OpenSource Data Catalog projects overview

  • DataHub. DataHub contains a large number of modules and subprojects. LinkedIn supports this project in opensource. DataHub has integrations with systems: Kafka, Airflow, MySQL, SQL Server, Postgres, LDAP, Snowflake, Hive, BigQuery, and many others. The main disadvantage of this solution is its complex and large structure, which can become a problem when deploying for an enterprise. Each component from a large set needs its own configuration and stability support.

  • Marquez. This project works with basic database entities: schema, table and column. It allows developers to set up the lineage between them. Apache Airflow add-on also exists in the project. Marquez was released and open sourced by WeWork.

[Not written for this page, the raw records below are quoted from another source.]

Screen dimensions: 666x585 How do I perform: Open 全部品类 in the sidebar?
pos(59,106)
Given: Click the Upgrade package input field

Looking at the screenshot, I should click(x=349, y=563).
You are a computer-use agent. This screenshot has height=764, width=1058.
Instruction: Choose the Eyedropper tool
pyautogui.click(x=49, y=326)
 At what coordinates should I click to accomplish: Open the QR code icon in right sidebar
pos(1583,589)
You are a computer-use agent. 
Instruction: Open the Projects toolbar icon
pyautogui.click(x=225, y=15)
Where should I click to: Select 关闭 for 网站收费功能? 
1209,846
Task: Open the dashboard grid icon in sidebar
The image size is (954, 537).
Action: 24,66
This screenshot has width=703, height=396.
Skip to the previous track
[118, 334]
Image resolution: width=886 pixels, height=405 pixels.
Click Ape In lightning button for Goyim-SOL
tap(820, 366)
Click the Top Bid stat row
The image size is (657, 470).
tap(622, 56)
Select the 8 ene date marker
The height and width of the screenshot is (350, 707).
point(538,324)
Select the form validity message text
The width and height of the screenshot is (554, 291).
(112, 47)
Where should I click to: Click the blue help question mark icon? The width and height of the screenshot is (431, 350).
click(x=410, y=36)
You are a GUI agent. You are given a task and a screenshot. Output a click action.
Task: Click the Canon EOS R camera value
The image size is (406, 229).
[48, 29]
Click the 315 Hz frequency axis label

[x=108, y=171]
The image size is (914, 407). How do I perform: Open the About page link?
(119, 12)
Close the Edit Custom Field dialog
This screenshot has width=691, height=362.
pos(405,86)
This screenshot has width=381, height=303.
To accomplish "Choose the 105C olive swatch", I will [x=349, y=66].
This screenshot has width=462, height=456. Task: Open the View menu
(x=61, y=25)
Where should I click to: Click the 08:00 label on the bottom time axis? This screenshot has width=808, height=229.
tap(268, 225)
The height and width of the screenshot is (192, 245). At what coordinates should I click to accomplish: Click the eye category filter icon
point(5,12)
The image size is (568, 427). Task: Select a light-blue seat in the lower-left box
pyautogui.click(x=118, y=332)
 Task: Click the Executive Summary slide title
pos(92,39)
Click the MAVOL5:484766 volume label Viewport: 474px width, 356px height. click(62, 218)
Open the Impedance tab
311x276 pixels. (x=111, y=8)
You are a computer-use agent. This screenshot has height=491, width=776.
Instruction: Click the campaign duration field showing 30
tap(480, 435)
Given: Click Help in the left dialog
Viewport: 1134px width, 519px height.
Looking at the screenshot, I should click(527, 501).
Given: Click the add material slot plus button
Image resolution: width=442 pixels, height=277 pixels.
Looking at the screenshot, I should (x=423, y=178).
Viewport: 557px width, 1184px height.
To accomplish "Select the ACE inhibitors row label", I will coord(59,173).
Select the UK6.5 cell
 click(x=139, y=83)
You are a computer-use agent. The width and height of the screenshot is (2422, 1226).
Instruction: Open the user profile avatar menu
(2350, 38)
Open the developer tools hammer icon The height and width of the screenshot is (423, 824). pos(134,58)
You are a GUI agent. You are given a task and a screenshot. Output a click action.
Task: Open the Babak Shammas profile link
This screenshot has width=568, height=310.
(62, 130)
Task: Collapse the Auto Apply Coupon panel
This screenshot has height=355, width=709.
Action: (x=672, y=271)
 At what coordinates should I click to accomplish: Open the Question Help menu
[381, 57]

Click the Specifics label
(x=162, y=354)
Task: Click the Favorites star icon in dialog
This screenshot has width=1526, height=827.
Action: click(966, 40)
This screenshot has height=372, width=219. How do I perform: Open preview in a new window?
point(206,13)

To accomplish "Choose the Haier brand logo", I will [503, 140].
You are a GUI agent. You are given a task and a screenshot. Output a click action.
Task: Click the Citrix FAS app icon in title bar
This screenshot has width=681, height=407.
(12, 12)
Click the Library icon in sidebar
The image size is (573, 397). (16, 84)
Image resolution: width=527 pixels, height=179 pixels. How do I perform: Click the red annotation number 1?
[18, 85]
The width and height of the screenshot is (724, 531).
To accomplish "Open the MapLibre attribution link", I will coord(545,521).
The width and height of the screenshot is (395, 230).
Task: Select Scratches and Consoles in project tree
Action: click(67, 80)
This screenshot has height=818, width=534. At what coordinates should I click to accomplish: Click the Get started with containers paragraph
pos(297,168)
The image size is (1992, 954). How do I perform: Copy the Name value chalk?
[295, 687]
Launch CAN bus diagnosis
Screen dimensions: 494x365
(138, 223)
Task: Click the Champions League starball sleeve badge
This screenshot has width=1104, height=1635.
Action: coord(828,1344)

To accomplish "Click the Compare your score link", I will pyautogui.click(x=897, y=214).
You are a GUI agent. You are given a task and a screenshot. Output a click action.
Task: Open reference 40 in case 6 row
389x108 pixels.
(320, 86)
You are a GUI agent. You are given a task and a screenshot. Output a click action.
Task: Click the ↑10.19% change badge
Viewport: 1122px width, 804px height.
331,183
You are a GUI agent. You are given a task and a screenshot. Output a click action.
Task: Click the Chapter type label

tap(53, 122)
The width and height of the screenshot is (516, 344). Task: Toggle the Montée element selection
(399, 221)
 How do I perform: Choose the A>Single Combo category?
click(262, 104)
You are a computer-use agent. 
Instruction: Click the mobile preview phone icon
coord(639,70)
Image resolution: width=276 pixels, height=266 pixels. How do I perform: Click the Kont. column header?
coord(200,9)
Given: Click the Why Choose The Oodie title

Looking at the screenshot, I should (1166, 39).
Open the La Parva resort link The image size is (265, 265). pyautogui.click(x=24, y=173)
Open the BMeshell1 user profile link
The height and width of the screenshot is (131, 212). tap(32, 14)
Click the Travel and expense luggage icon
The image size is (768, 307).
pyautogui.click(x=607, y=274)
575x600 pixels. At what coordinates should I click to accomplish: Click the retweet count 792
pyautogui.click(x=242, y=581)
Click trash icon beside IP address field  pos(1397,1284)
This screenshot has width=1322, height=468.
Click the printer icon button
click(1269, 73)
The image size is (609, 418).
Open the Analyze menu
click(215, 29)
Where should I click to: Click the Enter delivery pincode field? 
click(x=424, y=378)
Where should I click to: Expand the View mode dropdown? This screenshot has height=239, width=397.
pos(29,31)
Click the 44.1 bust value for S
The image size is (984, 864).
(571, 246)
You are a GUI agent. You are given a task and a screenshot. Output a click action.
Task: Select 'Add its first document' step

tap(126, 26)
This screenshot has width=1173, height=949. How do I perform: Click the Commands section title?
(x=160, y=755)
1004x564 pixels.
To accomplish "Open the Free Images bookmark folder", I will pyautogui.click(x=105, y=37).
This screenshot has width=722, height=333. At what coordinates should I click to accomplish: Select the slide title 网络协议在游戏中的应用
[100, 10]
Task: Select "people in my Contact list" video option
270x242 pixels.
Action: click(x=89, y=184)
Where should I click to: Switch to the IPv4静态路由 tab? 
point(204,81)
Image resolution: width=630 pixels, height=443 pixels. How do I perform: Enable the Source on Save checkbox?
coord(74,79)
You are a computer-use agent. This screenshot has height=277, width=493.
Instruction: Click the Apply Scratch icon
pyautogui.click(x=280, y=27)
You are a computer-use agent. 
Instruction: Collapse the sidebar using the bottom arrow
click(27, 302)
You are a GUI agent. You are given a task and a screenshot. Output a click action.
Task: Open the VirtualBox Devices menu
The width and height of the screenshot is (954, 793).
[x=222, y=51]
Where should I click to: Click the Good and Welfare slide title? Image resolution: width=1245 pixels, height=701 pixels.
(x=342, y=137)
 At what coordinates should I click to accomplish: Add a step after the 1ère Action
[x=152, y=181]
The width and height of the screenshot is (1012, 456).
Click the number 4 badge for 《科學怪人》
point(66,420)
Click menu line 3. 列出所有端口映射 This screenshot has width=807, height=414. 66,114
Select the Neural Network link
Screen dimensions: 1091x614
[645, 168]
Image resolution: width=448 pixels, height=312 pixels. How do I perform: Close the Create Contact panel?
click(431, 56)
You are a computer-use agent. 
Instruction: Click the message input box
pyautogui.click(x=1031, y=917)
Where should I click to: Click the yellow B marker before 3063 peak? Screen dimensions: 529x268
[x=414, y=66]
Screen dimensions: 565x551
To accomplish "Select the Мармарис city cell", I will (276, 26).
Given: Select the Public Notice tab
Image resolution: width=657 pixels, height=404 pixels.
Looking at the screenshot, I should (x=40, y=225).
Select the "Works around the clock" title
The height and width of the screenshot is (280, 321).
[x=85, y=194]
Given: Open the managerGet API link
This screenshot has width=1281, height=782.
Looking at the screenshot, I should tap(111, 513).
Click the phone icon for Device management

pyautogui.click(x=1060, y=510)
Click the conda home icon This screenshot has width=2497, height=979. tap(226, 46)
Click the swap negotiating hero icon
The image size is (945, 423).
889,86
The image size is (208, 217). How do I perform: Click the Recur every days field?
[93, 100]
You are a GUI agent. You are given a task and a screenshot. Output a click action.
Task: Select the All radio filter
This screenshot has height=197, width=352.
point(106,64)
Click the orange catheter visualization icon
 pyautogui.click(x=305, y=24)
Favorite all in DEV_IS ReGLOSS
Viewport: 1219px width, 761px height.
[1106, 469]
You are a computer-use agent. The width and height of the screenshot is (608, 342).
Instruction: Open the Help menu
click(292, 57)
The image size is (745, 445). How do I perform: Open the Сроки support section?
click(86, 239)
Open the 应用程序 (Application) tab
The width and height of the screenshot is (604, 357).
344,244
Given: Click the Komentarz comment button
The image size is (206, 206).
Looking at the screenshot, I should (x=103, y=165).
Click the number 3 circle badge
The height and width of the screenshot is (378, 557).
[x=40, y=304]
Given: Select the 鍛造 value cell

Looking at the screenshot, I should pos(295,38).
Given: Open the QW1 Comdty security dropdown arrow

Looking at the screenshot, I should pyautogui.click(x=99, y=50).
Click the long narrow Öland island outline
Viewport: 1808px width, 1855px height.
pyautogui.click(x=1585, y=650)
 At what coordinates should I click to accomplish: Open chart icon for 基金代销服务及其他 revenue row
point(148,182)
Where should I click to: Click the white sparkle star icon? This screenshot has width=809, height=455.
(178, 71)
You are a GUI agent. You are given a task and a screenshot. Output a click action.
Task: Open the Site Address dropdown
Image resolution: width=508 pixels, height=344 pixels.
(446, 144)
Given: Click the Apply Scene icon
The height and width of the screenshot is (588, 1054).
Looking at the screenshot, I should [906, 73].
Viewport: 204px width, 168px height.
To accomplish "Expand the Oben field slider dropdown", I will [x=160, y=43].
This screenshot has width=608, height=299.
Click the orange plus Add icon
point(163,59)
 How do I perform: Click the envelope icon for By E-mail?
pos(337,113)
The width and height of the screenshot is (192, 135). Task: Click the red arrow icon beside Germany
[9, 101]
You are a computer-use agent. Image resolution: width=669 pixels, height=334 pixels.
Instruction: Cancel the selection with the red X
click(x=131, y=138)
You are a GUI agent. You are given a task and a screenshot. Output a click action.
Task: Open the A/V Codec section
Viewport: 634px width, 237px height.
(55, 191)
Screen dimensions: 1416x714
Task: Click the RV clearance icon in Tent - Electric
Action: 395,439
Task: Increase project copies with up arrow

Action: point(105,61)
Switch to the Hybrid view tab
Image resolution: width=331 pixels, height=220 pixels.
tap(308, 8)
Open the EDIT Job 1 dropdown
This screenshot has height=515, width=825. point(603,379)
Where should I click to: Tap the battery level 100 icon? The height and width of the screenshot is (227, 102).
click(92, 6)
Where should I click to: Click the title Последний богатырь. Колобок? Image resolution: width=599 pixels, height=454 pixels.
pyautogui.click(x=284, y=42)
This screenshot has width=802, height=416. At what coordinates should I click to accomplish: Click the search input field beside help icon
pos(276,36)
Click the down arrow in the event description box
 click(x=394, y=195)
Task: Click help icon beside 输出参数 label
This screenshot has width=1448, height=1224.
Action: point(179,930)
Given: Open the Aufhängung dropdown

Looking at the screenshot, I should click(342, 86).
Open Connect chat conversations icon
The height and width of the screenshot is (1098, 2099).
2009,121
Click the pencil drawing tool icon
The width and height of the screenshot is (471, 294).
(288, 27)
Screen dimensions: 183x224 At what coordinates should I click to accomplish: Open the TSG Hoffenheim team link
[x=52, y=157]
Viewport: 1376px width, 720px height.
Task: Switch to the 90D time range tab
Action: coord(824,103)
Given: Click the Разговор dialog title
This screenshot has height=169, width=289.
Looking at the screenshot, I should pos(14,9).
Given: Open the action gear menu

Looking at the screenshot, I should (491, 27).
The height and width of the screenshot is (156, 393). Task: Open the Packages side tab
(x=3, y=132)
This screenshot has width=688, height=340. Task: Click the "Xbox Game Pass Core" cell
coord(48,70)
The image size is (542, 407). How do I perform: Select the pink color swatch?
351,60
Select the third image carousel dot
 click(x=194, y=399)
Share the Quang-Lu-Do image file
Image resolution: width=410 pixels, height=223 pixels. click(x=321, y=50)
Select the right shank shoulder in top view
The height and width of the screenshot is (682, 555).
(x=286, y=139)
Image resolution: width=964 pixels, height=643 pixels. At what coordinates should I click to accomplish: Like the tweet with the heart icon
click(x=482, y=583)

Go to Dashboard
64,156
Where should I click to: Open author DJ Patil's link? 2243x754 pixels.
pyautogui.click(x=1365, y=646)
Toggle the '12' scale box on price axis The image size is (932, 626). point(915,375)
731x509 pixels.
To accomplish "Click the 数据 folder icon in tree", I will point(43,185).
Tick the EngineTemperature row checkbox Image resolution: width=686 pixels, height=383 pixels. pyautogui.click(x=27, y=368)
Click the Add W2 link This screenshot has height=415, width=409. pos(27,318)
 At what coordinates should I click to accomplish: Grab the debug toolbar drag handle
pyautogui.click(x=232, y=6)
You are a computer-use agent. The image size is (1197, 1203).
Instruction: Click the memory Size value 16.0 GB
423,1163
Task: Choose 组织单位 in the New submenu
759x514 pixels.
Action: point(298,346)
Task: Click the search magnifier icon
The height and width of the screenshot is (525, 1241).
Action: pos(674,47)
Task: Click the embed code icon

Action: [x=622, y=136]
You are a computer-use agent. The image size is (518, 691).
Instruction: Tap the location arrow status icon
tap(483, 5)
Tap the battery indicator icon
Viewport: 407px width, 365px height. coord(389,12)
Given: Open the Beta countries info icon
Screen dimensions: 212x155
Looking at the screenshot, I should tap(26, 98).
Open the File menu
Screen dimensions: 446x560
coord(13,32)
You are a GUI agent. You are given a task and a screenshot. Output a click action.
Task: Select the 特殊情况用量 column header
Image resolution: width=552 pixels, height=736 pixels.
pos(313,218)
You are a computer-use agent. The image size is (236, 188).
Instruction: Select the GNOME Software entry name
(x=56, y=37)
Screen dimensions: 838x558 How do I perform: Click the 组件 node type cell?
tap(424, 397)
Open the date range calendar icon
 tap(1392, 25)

The functionality of Marquez is quite basic. This is a simple tool that may be suitable for a small number of user scenarios, most likely Marquez is not suitable for large-scale solutions.

  • Amundsen. Amundsen is a data discovery and metadata engine for improving the productivity of data analysts, data scientists and engineers when interacting with data. This project supports working with apache Airflow ETL Orchestrator. Amundsen includes metadata service currently uses a Neo4j proxy to interact with Neo4j graph db and serves frontend service's metadata. The metadata is represented as a graph model.

  • Metacat. Metacat is a unified metadata exploration API service developed by Netflix. It can work with Hive, RS, Teradata, Redshift, S3 and Cassandra. The source code of the project is mostly written in Java. Development of Metacat is actively continuing, but documentation is not fully ready at the moment. The project can be used for enterprise, however adding changes to Metacat can be difficult.

  • OpenLineage. OpenLineage defines the metadata for running jobs and the corresponding events. A configurable backend allows choosing what protocol to send the events to. The main goal of the OpenLineage is to have a unified schema for describing metadata and data lineage across tools to make data lineage collection and analysis easier. The Linux Foundation is supporting this project on OpenSource.